Les chiffres en France sont implacables. Près de 150 000 AVC et 80 000 infarctus ont lieu chaque année. Pendant des décennies, la médecine a désigné un coupable unique : le caillot sanguin, un amas de plaquettes qui bouche les artères. Mais une étude publiée dans la revue Nature change tout. Des chercheurs viennent de mettre au jour un mécanisme radicalement différent. Une découverte qui pourrait expliquer de nombreux échecs thérapeutiques et transformer la prise en charge des patients.
Un nouveau coupable : la "colle biologique" des globules rouges
L'ancienne hypothèse adoptée par l'ensemble du corps médical vacille. Une nouvelle étude révèle un processus qui change la donne, loin de la coagulation classique. Que se passe-t-il ? Lors d'un AVC ou d'un infarctus, la paroi des vaisseaux sanguins est abîmée. Cet environnement hostile fait éclater les globules rouges. C'est ce que l'on appelle l'hémolyse. Leurs débris forment alors une sorte de "colle biologique". Cette colle vient boucher les plus petits vaisseaux, les capillaires. Le professeur Shaun Jackson, l'un des auteurs de l'étude, parle d'un "tout nouveau mécanisme de coagulation sanguine qui n'a rien à voir avec le système traditionnel impliquant les plaquettes ou la fibrine". Il précise que "les cellules mourantes provoquent l'éclatement des globules rouges, et leurs membranes agissent comme une colle biologique, obstruant les vaisseaux endommagés et bloquant la circulation du sang vers des organes vitaux." Le résultat est direct. L'obstruction des micro-vaisseaux prive les tissus d'oxygène. Cela entraîne leur asphyxie, l'inflammation, puis leur destruction.

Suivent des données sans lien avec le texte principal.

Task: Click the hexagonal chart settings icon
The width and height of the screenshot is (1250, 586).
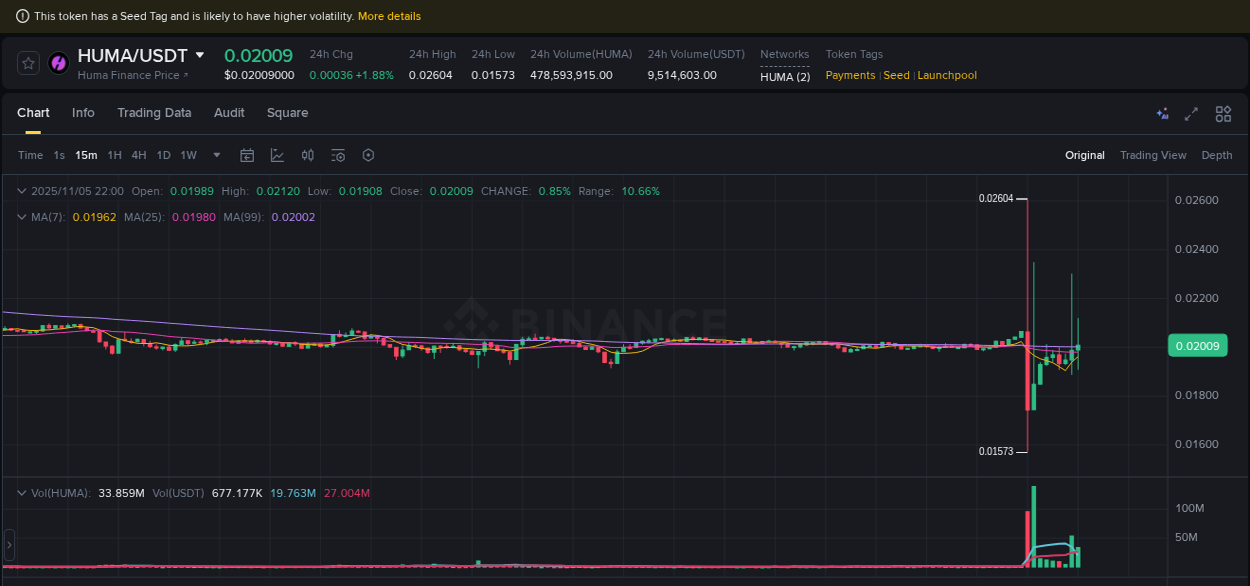Action: click(x=368, y=155)

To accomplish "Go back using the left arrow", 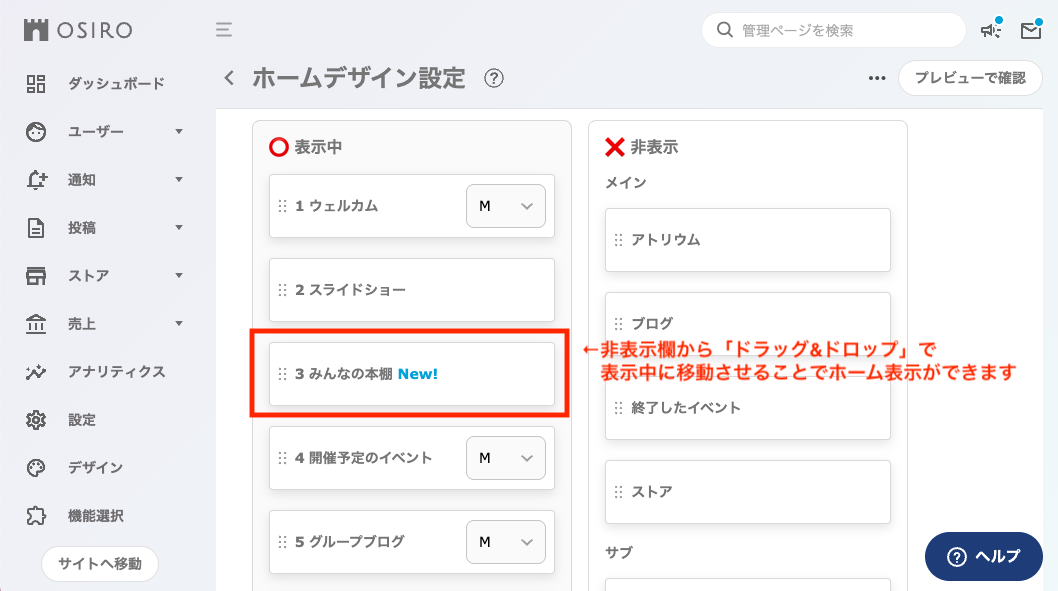I will (230, 78).
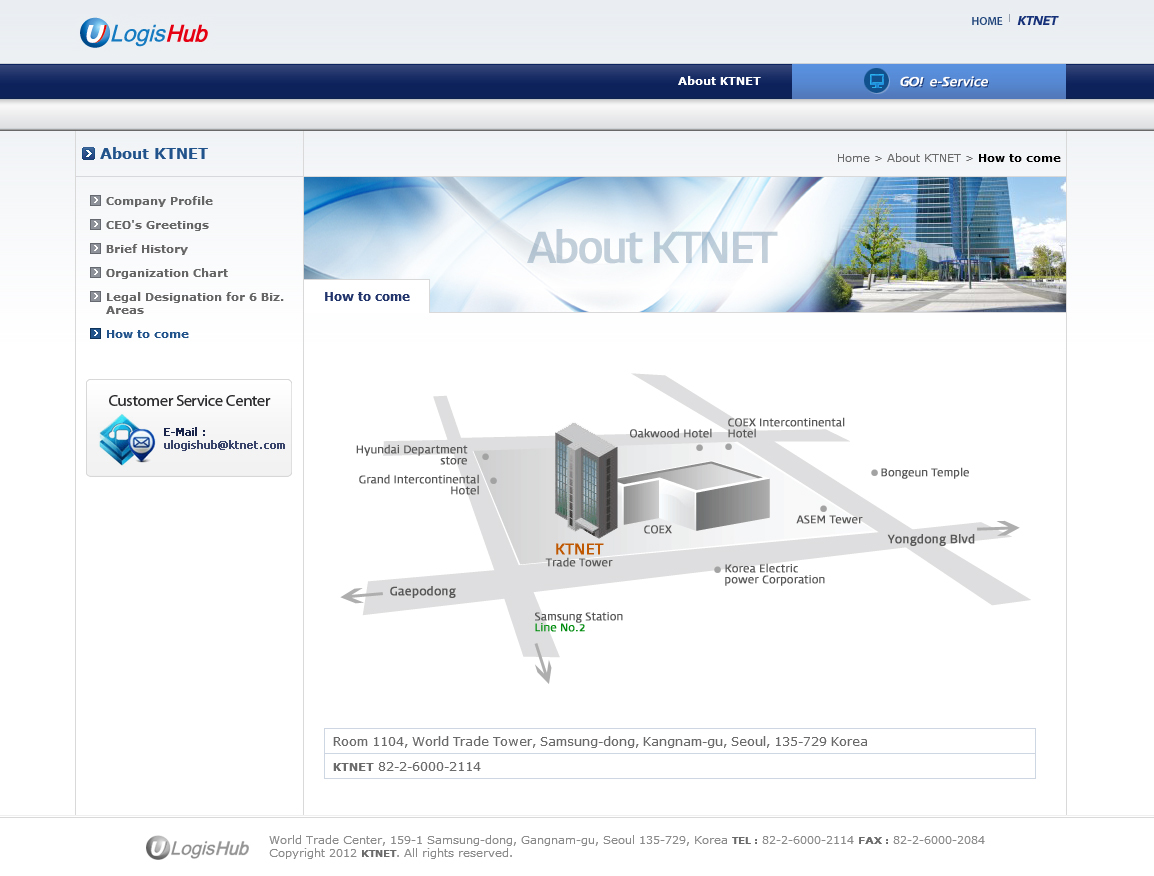Click the arrow icon beside Organization Chart

(95, 273)
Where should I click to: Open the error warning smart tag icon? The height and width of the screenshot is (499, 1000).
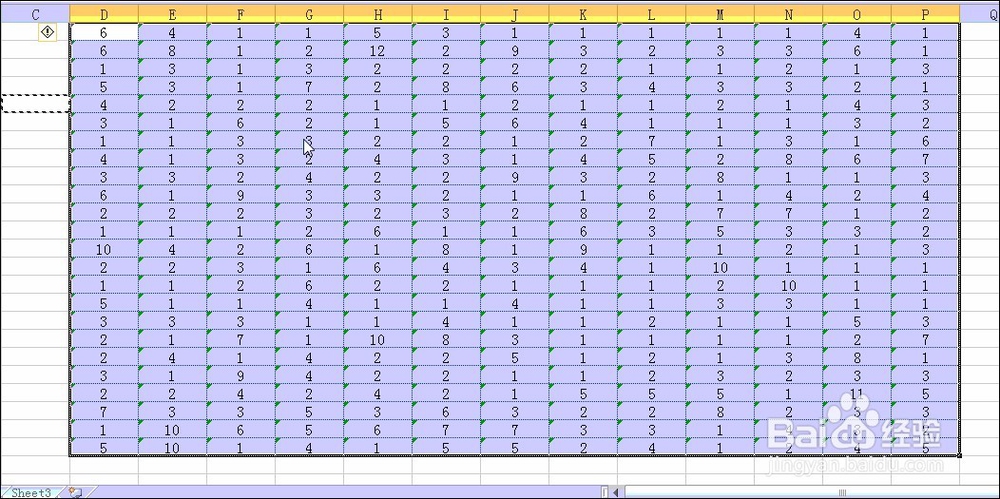(x=48, y=32)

L'angle mort des traitements actuels
Les implications de cette découverte sont immenses. Elle explique pourquoi certains patients subissent des défaillances d'organes, même sous traitement. Ce phénomène a été observé chez des patients décédés du Covid-19. Ils présentaient des blocages massifs des petits vaisseaux, malgré les anticoagulants. La raison est maintenant claire : les thérapies actuelles ciblent uniquement les caillots classiques.

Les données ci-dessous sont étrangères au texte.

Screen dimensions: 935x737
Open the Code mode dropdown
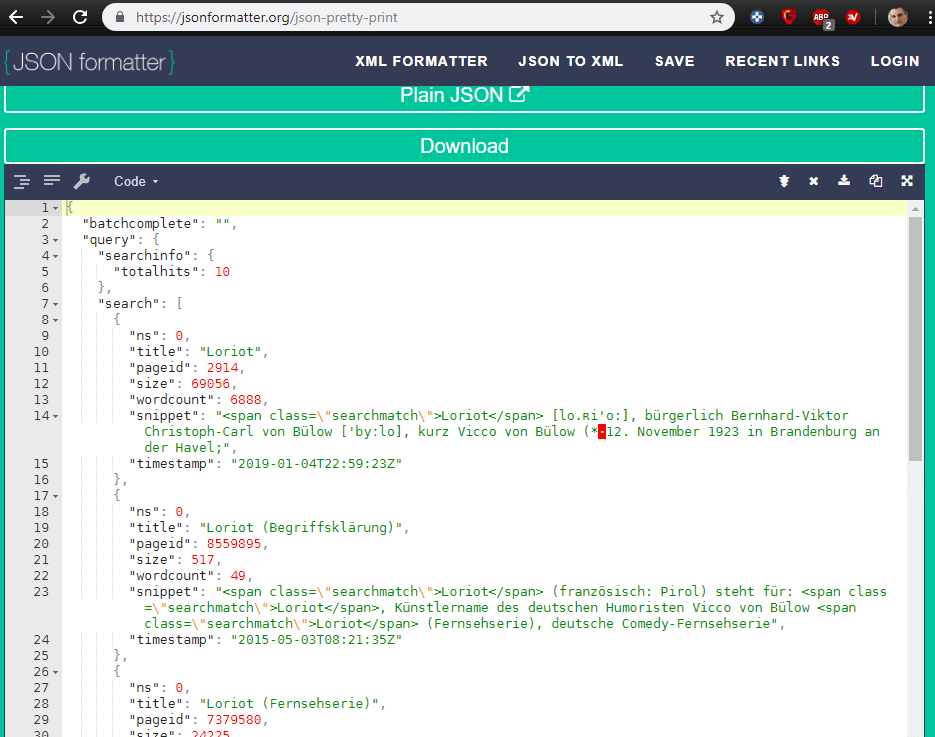[136, 181]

- Les thrombolytiques, qui visent à dissoudre le caillot déjà formé.
- Les anticoagulants, qui préviennent la formation de nouveaux caillots.
- Les antiagrégants (comme l'aspirine), qui empêchent les plaquettes de s'agglutiner.
Ces stratégies sont donc sans effet contre cette "colle" de débris. Ce mécanisme représente un véritable angle mort thérapeutique. Beaucoup de patients, victimes d'un infarctus ou d'autres pathologies, restaient sans solution pour limiter les dégâts.
Vers une nouvelle ère pour les maladies cardiovasculaires
Cette identification ouvre un champ de recherche immense. Les scientifiques envisagent maintenant des stratégies radicalement nouvelles, au-delà de la simple coagulation. Le Dr Lorenzo Alberio, co-auteur, résume bien l'enjeu : "nous avons besoin de traitements qui s’attaquent à la racine du problème : la protection de l’endothélium et la stabilité des globules rouges". Cette vision pourrait tout changer pour la prise en charge des maladies cardiovasculaires. Les futures pistes de recherche se concentrent sur la protection des cellules des vaisseaux et des globules rouges eux-mêmes. L'objectif est simple : intervenir plus tôt pour empêcher les blocages. Et ainsi protéger les organes et sauver des vies. C'est un espoir immense pour tous les patients qui répondent mal aux traitements actuels. Un nouveau chapitre de la biologie vasculaire vient de s'ouvrir.